Saturday, July 18, 2009

The Gray Lady goes on a pub crawl

Phone call from Number One daughter in the former Colony: had Malcolm seen today's New York Times? Yes, he had (on line, anyway), and he knew what had caught her attention.

A was a piece by Henry Shukman on the pubs of:
a corner of the northeast Cotswolds where I misspent my youth, an area littered with picturesque towns and villages, and studded — as I remembered it — with lovely pubs.
He then rattles off a sequence of pubs, mainly tied houses of the Hook Norton Brewery. They are (with Malcolm's passing thoughts):
  • the Chequers in Chipping Norton (that's a Fuller's house, so expect London Pride and ESB);
  • the Red Lion, also in Chipping Norton (it's in Albion Street, and a decent local);
  • the Sun (about which there are, ahem, mixed reports) and the Pear Tree (effectively, the brewery tap: good beer, good place) in Hook Norton itself;
  • the Plough in Kingham (a pretentious gastro-pub, boasting its Michelin star)
  • the Falkland Arms in Great Tew (thatched and be-creepered exterior; oak beams, flagstones and inglenook fireplace within -- a place that makes the effort, and is worth finding); and
  • the King's Head in Bledington (set back from the village green, another of those picture-postcard pubs).
Malcolm defers to nobody in his liking for Old Hooky (4.6% ABV), but he finds that choice of hostelries partly perverse. His would add alternatives:
  • in Chipping Norton, the Bell in West Street, and Stones in the Market Place;
  • the Masons Arms in Swerford (between Chipping Norton and Great Tew), a gastro-pub of distinction, and in glorious countryside;
  • the Red Lion in Bloxham, on the road to Banbury; another Fuller's house: in good weather, watch the stream run through the garden, else a two-bar interior;
  • the Tite Inn at Chadlington, another one with superb views and a decent restaurant, just a couple of miles out of Chipping Norton;
  • and so on.
Fortunately, in the Cotswolds there's enough back-roads, villages and pubs to allow one to avoid the sweltering hordes.
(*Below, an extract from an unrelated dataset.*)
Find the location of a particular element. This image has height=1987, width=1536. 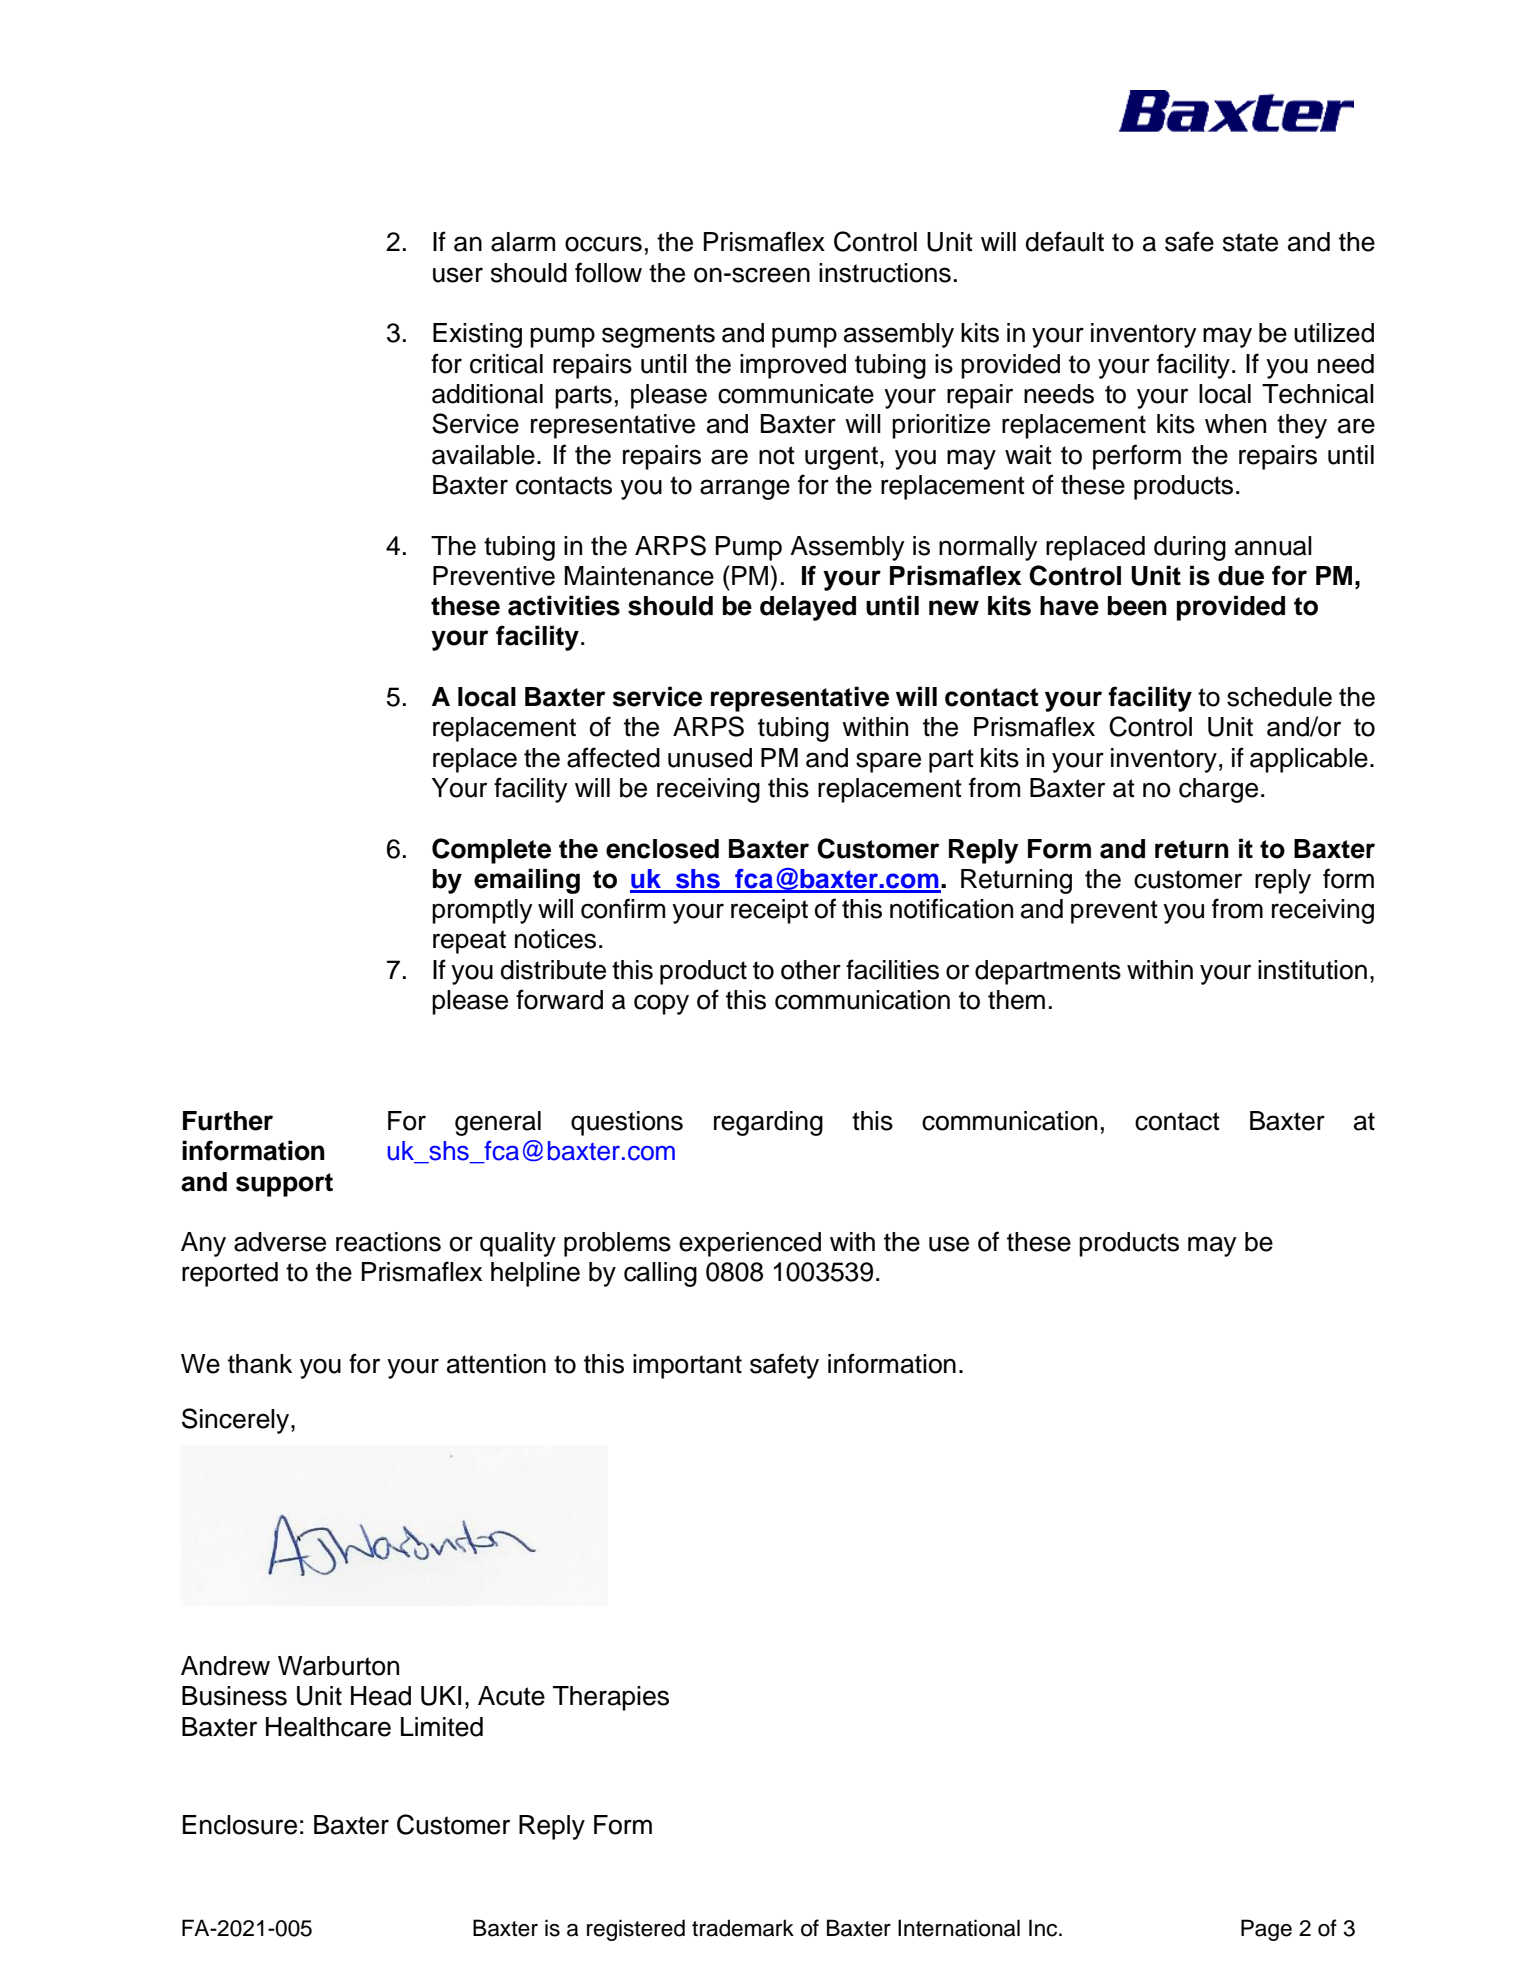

There is more than a grain of truth in Shukman's gloom:
Closing at something like a rate of more than three a day, pubs have become scarce enough that for the first time since the Domesday Book, more than half the villages in England no longer have one. It’s a rare pub that still thrives, or even limps on, by being what it was meant to be: a drinking establishment.
Well, we cannot be sure about the pub-density in 1086, but change is happening. We can blame that on cheap alcohol at the supermarket, on the changing social habits, or whatever we like. Many pubs are adapting (they always have): either by becoming "sports bars" (Murdoch's monopoly of big sporting events, especially football, being the main accelerator there) or by becoming much more family-friendly and food-orientated. The developments, then, may not be entirely negative.

One can still locate what is purely "a drinking establishment", if one must. That's one of those grim establishments where a handful of old sods, dog at feet, each sat in his own corner, chewing a pipe, silent and morose: only the death-watch beetle broke the silence. Malcolm's experience is that such places always were the exception rather than the rule. Sphere: Related Content

1 comment:

Brian said...

Bars are definitely changing faces just like society. The good pubs and sports bars will always be around though.